NEW ORLEANS- With throws, crowds, and makeshift second lines, dozens of Mid-City neighbors showed they weren't going to let wet weather dampen their spirits Saturday.
Wet weather may have postponed Endymion to Sunday and moved its route to uptown, but a growing crowd Saturday lined Orleans Avenue anyway, cheering and throwing beads.
"Where else would you be?" asked Julie Sanders, who recently moved back to New Orleans. "People have been lined up here since Wednesday because this is the place to be! You don't need a parade, you've got all these people. It's great!"
The makeshift parade started with just two people standing on the Orleans Avenue neutral ground, and continued to grow. People sporting crowns poked their heads out from sunroofs as they drove past the crowd; even a rogue "cleaning crew" carrying brooms walked down the street. Several makeshift second lines also marched down Orleans Avenue. And every minute, the crowd continued to grow.
Jimmy Lopez helped start the celebration.
"It's already set up for a parade," said Lopez." I don't see why there shouldn't be one. Somebody had to start it, so the parade's picking up, we're starting to get more throws."
And so, a growing crowd of parade-goers showed the resilience of a neighborhood that has bounced back from disaster, and wasn't going to let rain ruin their good time.
And they who weren't the only ones. Even without the parade, house parties raged along the route.
"This is New Orleans, rain can't stop a party in New Orleans!" said Jimmy Brown, leader of the band "Just Us."
Mid-City neighbors poured their time, money, and soul into planning parties during Endymion's parade, and they weren't going to let that go to waste.

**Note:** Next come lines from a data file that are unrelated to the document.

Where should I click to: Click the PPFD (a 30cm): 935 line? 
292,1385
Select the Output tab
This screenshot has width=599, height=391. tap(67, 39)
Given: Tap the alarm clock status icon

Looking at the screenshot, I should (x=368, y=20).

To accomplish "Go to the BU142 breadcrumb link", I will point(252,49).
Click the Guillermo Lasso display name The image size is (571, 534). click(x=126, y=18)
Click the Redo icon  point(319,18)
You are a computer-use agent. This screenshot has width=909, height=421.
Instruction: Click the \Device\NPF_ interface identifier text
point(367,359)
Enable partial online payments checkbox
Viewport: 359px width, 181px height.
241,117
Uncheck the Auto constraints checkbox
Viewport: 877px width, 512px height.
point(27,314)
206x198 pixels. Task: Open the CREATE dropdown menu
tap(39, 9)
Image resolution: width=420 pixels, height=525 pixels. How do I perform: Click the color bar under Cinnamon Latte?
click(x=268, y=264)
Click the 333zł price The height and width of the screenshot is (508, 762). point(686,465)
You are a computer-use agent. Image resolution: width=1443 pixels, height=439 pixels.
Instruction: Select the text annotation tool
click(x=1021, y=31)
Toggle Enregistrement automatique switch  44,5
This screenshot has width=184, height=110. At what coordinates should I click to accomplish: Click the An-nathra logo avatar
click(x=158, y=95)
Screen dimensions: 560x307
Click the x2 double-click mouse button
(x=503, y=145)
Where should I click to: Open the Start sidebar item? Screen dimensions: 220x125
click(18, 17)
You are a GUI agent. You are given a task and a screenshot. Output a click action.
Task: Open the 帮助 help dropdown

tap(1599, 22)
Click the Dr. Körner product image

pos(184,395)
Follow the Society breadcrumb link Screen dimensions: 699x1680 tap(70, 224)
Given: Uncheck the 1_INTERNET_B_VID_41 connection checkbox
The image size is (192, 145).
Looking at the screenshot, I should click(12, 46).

"We were disappointed at first, but what we decided to do is do what New Orleans people do," said Steve Rando. "New Orleans people show up, rain or shine."
Still, the parade's move was a big problem for some of the churches and businesses that line the route.
Grace Episcopal Church normally sells thousands of dollars of food during Endymion. Now, more than 60 pounds of chili sit in the church refrigerator, and dozens of boxes of chips, and cans of soda sit untouched.
"We were all extremely disappointed because a lot of us have spent long hours putting this together and it means a lot to our church," said Betty Zachary, volunteer at Grace Episcopal Church.
Zachary said the church relies on food sales during Endymion to pay bills for several months.
But just next door, Mandina's Restaurant was still filled with customers.
" It was a letdown of course for the Mid-City area, but as you can see, locals are not going to let anything stop them," said Joy Arbuckle, a longtime Mandina's waiter .
Meanwhile, those who, when the parade was canceled, created their own, said the true spirit of New Orleans means letting the good times roll, regardless.
Endymion will roll uptown Sunday night behind Bacchus.